Plus moving schools won't work, you won't know if he'll still be on the look out for another woman/women to fuck.

Agree with PPs to go at your own pace. So sorry he did this to you Flowers

thatwouldbeanecumenicalmatter · 15/08/2019 21:52

Oh and getting your DC to meet and spend time with her was sick and cruel.

AlongTheWay · 15/08/2019 21:54

If I kick him out, that’s him getting the easy way out.

Haven't read the rest of the thread but a couple of things from the first page stood out. Kicking him out isn't the "easy way out" getting over it, letting it slide and letting him have his cake and eat it too is the easy way out. Basically he went off and had his fun, now it's over he's told you and then gets to continue life with his family from now on. Little consequence for his actions. Being kicked out and having to start over is the hard thing, having his fun then losing everything as a result is a consequence.

This makes it hard on you, you're the one who has to live with the distrust.

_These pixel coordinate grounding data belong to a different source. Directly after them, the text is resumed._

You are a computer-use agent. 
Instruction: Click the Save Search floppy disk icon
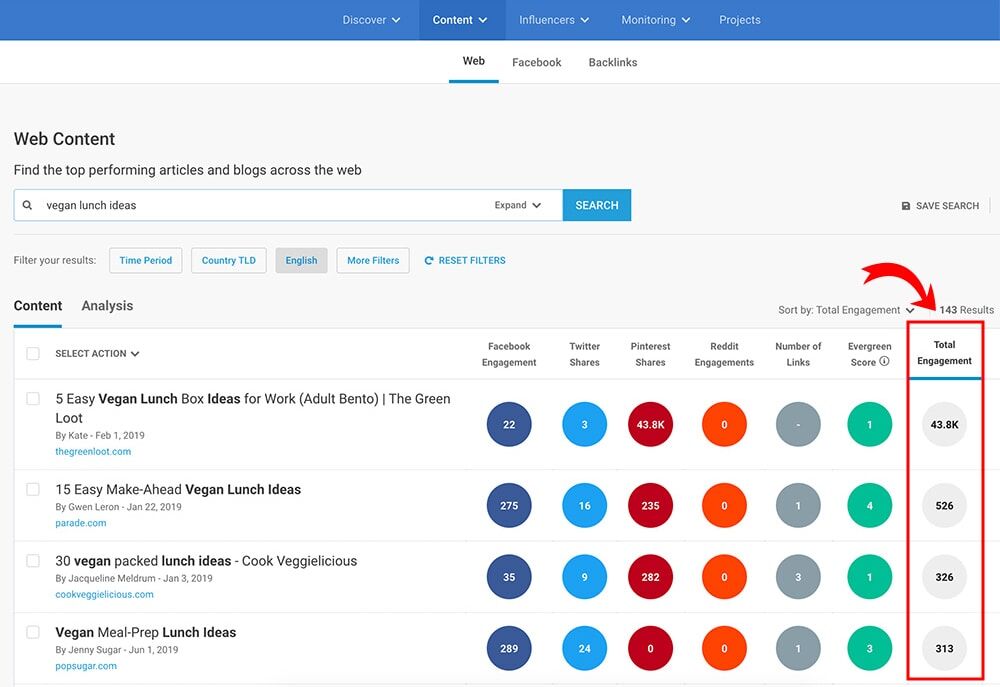click(x=906, y=206)
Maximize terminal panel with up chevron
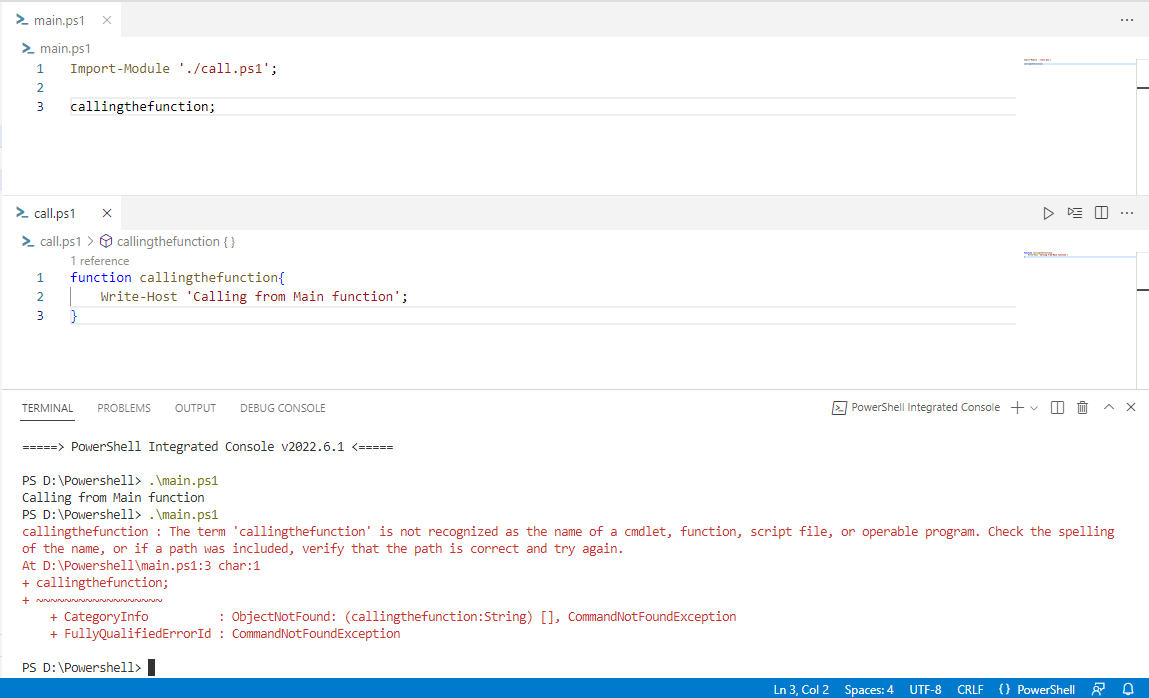This screenshot has height=698, width=1149. click(x=1109, y=407)
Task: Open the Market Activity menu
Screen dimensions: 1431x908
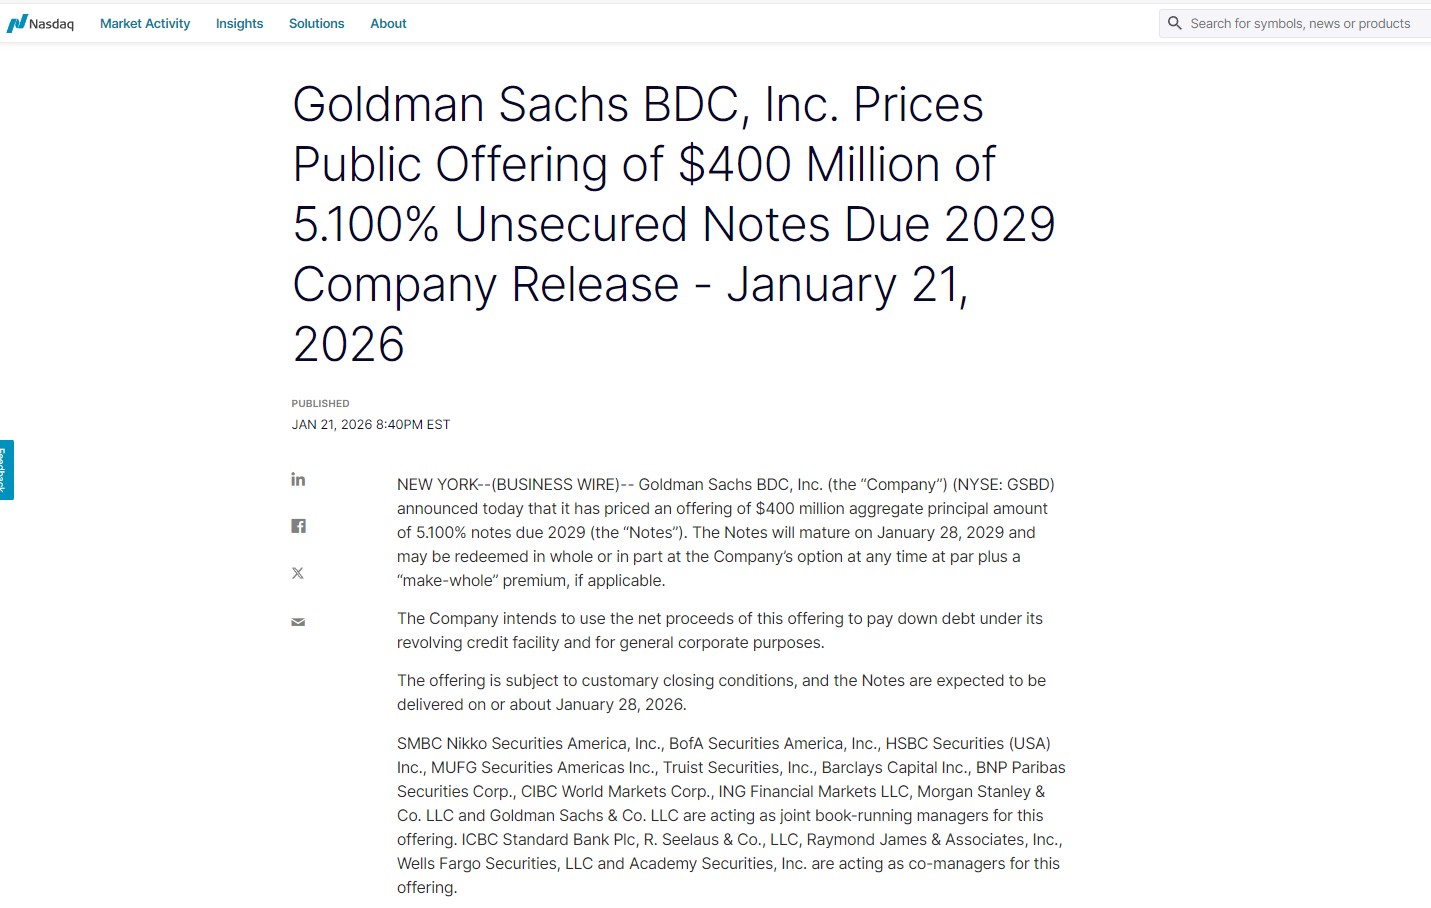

I am 15 years post affair and it ruined my life. If I had kicked him out then and there I was still young, could have made a life for myself but no, I pushed on and live my life with distrust, anxiety, depression etc hindsight, it wasn't worth it and I'd hate anyone else to do what I did and ruin their lives.

tell me out of respect for me

How big of him. Respect for you would have been keeping his dick in his pants and being loyal... But by saying this he will think it looks like he cares and is remorseful. At this point he'll say what he has to in order to keep his comfy life.... It will be up to you if he gets what he wants out of it or not but by keeping him around, you will be the one who's life has turned upside down, not his.

wheatnotchaff · 15/08/2019 21:59

I haven't read all the replies, just your comments. First, I am so sorry for your pain. I am probably going against the grain here but this has happened to me. I separated from my husband when I found out. He never came clean initially and I had to drag details out of him for weeks. It wasn't until later, he became truly remorseful. The continuing lies was just as painful as the sexual betrayal. Those lies did a lot of more harm.

There's a lot to be said about your husband coming clean.

Wishing you strength and peace. I found God through my trials.